The research differs from work published in 2001 that was hailed at the time as having brought light to a standstill.
In that work, light pulses were technically "stored" briefly when individual particles or light, or photons, were taken up by atoms in a gas.
Harvard University researchers have now topped that feat by truly holding light and its energy in its tracks - if only for a few hundred-thousandths of a second.
"We have succeeded in holding a light pulse still without taking all the energy away from it," said Mikhail Lukin, a Harvard physicist.
Harnessing light particles to store and process data could aid the still distant goal of so-called quantum computers, as well as methods for communicating information over long distances without risk of eavesdropping.
The research may also have applications for improving conventional fiber-optic communications and data processing techniques that use light as an information carrier.

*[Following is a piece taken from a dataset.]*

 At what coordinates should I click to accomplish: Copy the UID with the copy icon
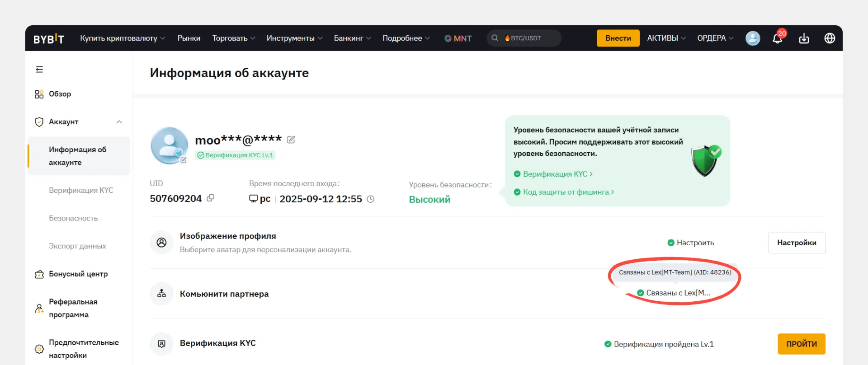point(210,198)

Lukin says the present research is just another step towards efforts to control light, but additional work is needed to determine if it can aid the applications.
"We have succeeded in holding a light pulse still without taking all the energy away from it"
The findings appear in Thursday's issue of the journal Nature.
Stanford University physicist Stephen Harris says the new research is promising and represents an important scientific first.
Matthew Bigelow, a scientist at the University of Rochester involved in light research, called the new study "very clever" and something that may ultimately spur the development of superior light-based computers.
"I think it's moving us in the right direction," he said.